## PROBLEM TO WORK ON
Each entry needs to be reproduced exactly as it is.

## RECORDS
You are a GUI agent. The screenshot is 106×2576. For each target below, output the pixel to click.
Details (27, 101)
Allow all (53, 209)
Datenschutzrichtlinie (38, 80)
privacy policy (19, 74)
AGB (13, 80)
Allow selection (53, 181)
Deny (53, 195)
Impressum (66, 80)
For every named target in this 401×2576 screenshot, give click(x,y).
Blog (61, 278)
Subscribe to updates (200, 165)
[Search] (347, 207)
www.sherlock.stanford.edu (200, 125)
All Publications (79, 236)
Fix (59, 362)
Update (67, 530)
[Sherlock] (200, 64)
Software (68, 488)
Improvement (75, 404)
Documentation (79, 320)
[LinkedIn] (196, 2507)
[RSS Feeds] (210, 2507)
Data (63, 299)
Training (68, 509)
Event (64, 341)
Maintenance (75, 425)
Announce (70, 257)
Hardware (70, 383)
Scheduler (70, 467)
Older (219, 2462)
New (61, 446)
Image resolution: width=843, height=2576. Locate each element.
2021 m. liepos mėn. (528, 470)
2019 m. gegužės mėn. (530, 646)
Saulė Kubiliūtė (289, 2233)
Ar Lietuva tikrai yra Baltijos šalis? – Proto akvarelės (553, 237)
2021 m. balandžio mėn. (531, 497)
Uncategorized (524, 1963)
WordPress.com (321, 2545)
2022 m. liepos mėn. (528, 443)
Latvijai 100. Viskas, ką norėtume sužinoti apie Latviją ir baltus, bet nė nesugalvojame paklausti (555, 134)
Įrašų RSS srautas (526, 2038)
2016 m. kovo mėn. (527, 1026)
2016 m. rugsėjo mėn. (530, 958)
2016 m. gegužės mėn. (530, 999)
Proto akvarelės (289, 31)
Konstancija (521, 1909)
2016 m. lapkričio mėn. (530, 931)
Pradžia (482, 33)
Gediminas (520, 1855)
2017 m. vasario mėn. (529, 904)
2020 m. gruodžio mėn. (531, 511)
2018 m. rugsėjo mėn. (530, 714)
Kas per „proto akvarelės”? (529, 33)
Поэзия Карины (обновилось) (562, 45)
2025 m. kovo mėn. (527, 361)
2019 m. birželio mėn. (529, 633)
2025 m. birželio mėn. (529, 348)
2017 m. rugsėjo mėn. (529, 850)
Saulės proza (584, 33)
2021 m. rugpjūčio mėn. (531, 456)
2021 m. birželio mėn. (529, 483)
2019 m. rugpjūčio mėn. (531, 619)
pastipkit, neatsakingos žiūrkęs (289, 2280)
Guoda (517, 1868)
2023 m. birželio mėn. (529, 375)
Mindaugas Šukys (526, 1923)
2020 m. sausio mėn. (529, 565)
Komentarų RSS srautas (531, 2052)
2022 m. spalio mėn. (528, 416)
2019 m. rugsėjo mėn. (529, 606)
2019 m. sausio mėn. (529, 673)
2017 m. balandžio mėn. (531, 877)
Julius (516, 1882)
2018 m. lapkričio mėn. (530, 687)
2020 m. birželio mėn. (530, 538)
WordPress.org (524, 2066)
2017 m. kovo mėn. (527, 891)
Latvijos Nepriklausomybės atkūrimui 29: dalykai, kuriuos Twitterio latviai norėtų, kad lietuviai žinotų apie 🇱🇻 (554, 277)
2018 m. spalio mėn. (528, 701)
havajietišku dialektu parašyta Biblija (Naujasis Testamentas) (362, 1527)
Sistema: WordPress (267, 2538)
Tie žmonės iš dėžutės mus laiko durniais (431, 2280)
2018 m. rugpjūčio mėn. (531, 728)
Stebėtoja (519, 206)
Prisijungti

## TASK ANSWER
You are a GUI agent. The screenshot is 106×2576. For each target below, output the pixel to click.
Details (27, 101)
Allow all (53, 209)
Datenschutzrichtlinie (38, 80)
privacy policy (19, 74)
AGB (13, 80)
Allow selection (53, 181)
Deny (53, 195)
Impressum (66, 80)
For every named target in this 401×2576 screenshot, give click(x,y).
Blog (61, 278)
Subscribe to updates (200, 165)
[Search] (347, 207)
www.sherlock.stanford.edu (200, 125)
All Publications (79, 236)
Fix (59, 362)
Update (67, 530)
[Sherlock] (200, 64)
Software (68, 488)
Improvement (75, 404)
Documentation (79, 320)
[LinkedIn] (196, 2507)
[RSS Feeds] (210, 2507)
Data (63, 299)
Training (68, 509)
Event (64, 341)
Maintenance (75, 425)
Announce (70, 257)
Hardware (70, 383)
Scheduler (70, 467)
Older (219, 2462)
New (61, 446)
Image resolution: width=843, height=2576. Locate each element.
2021 m. liepos mėn. (528, 470)
2019 m. gegužės mėn. (530, 646)
Saulė Kubiliūtė (289, 2233)
Ar Lietuva tikrai yra Baltijos šalis? – Proto akvarelės (553, 237)
2021 m. balandžio mėn. (531, 497)
Uncategorized (524, 1963)
WordPress.com (321, 2545)
2022 m. liepos mėn. (528, 443)
Latvijai 100. Viskas, ką norėtume sužinoti apie Latviją ir baltus, bet nė nesugalvojame paklausti (555, 134)
Įrašų RSS srautas (526, 2038)
2016 m. kovo mėn. (527, 1026)
2016 m. rugsėjo mėn. (530, 958)
2016 m. gegužės mėn. (530, 999)
Proto akvarelės (289, 31)
Konstancija (521, 1909)
2016 m. lapkričio mėn. (530, 931)
Pradžia (482, 33)
Gediminas (520, 1855)
2017 m. vasario mėn. (529, 904)
2020 m. gruodžio mėn. (531, 511)
2018 m. rugsėjo mėn. (530, 714)
Kas per „proto akvarelės”? (529, 33)
Поэзия Карины (обновилось) (562, 45)
2025 m. kovo mėn. (527, 361)
2019 m. birželio mėn. (529, 633)
2025 m. birželio mėn. (529, 348)
2017 m. rugsėjo mėn. (529, 850)
Saulės proza (584, 33)
2021 m. rugpjūčio mėn. (531, 456)
2021 m. birželio mėn. (529, 483)
2019 m. rugpjūčio mėn. (531, 619)
pastipkit, neatsakingos žiūrkęs (289, 2280)
Guoda (517, 1868)
2023 m. birželio mėn. (529, 375)
Mindaugas Šukys (526, 1923)
2020 m. sausio mėn. (529, 565)
Komentarų RSS srautas (531, 2052)
2022 m. spalio mėn. (528, 416)
2019 m. rugsėjo mėn. (529, 606)
2019 m. sausio mėn. (529, 673)
2017 m. balandžio mėn. (531, 877)
Julius (516, 1882)
2018 m. lapkričio mėn. (530, 687)
2020 m. birželio mėn. (530, 538)
WordPress.org (524, 2066)
2017 m. kovo mėn. (527, 891)
Latvijos Nepriklausomybės atkūrimui 29: dalykai, kuriuos Twitterio latviai norėtų, kad lietuviai žinotų apie 🇱🇻 (554, 277)
2018 m. spalio mėn. (528, 701)
havajietišku dialektu parašyta Biblija (Naujasis Testamentas) (362, 1527)
Sistema: WordPress (267, 2538)
Tie žmonės iš dėžutės mus laiko durniais (431, 2280)
2018 m. rugpjūčio mėn. (531, 728)
Stebėtoja (519, 206)
Prisijungti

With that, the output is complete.